La Escuela de Arte aspira a llegar a 200 alumnos el próximo curso coincidiendo con la ampliación

Restauración recibe récord de solicitudes en las pruebas de acceso: "Los estudios se han afianzado"

Jornadas de la ESAPA celebradas el pasado mes de abril.

Jornadas de la ESAPA celebradas el pasado mes de abril. / Ricardo Solís

I. García

La Escuela Superior de Arte del Principado de Asturias (ESAPA) vive un momento dulce. Aspira a alcanzar la cifra de 200 alumnos el próximo curso, en el que presumiblemente comenzarán las obras de la esperada segunda fase, que será la de la ampliación de sus actuales instalaciones en el parque empresarial Principado de Asturias (PEPA). Los inscritos en las pruebas de acceso crecen respecto a otros años, sobre todo, en las ramas de Conservación y Restauración donde se han presentado 11 solicitudes "lo que supone un importante aumento pese a que parezcan pocos", apuntó el director de la Escuela Superior de Arte, César Menéndez. El número de inscritos en la prueba de acceso en el área de Diseño es de 77, una cifra "habitual". Las previsiones de matriculación son halagüeñas en el centro. "De conseguir 200 alumnos estaremos ante una cifra histórica, actualmente tenemos unos 170", abunda el director del centro repartido en la sede de Camposagrado y la del polígono empresarial Principado de Asturias, más conocido como PEPA. Menéndez considera que este curso que ahora finaliza ha afianzado objetivos de la Escuela como son la difusión, la dinamización y la relación con Avilés y Asturias y las entidades públicas además de la vinculación con las empresas, donde el alumnado puede realizar las prácticas.

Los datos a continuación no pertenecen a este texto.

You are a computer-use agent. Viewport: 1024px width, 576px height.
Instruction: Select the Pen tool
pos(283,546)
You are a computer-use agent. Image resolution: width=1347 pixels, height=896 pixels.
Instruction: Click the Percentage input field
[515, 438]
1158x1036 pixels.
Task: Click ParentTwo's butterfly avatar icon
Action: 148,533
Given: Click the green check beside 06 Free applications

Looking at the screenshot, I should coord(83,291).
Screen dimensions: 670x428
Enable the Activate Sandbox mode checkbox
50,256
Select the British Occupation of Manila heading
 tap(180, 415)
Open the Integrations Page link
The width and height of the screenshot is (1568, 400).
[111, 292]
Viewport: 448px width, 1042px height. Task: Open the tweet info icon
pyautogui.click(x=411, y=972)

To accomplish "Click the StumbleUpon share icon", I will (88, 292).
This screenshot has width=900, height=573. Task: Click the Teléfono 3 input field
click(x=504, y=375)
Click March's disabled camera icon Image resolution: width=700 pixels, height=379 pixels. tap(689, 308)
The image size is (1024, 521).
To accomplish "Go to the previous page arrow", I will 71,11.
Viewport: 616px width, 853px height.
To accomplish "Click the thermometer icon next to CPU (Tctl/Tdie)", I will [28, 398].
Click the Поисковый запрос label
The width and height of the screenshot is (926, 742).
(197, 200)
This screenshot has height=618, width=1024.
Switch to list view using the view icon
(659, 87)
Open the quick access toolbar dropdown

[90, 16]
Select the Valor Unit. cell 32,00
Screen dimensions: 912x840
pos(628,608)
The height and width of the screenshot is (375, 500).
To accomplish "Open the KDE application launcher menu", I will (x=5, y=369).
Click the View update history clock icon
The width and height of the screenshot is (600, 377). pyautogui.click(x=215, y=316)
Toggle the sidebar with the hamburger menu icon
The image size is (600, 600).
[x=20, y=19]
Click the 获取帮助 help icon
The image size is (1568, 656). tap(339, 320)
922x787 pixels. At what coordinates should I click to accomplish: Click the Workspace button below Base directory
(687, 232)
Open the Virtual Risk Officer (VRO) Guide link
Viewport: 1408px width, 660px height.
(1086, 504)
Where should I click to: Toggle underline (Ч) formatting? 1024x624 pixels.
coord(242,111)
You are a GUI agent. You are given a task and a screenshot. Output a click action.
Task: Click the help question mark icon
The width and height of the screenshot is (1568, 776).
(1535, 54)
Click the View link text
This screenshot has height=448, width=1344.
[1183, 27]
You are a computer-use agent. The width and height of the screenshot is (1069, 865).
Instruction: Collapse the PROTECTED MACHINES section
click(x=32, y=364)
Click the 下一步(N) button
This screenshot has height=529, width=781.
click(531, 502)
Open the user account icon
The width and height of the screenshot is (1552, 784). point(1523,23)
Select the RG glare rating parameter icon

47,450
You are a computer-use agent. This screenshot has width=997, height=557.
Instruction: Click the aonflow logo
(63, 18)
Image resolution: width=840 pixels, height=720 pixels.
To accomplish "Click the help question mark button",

"Ha sido un año positivo", resume el director de la ESAPA, quien también detalló el buen resultado de las jornadas divulgativas del centro organizadas en abril. A los resultados en el ámbito educativo se suma el avance de los trámites para conseguir la construcción de la segunda fase de la Escuela de Arte en el PEPA, para que las dos ramas permanezcan unidas en el mismo campus. "Esperamos que el nuevo edificio (para Diseño, que abandonará el palacio de Camposagrado) cubra las necesidades, con talleres más amplios", apuntó Menéndez, quien ve nuevas posibilidades a la Escuela de Arte "con todo el profesorado y alumnado unido y no a dos kilómetros como ocurre ahora". De esa manera, dice, habrá más contactos y posibilidades de colaboración entre Conservación y Restauración, por un lado, y Diseño por otro.

Otro asunto que preocupa a la ESAPA son los accesos al nuevo edificio. "Tendrá que ser más ágil, contar con un servicio de autobús y peatonal y permitir una comunicación fluida con Avilés en bicicleta", señaló Menéndez, que avanzó además: "Seguiremos insistiendo en la necesidad de mejorar los accesos".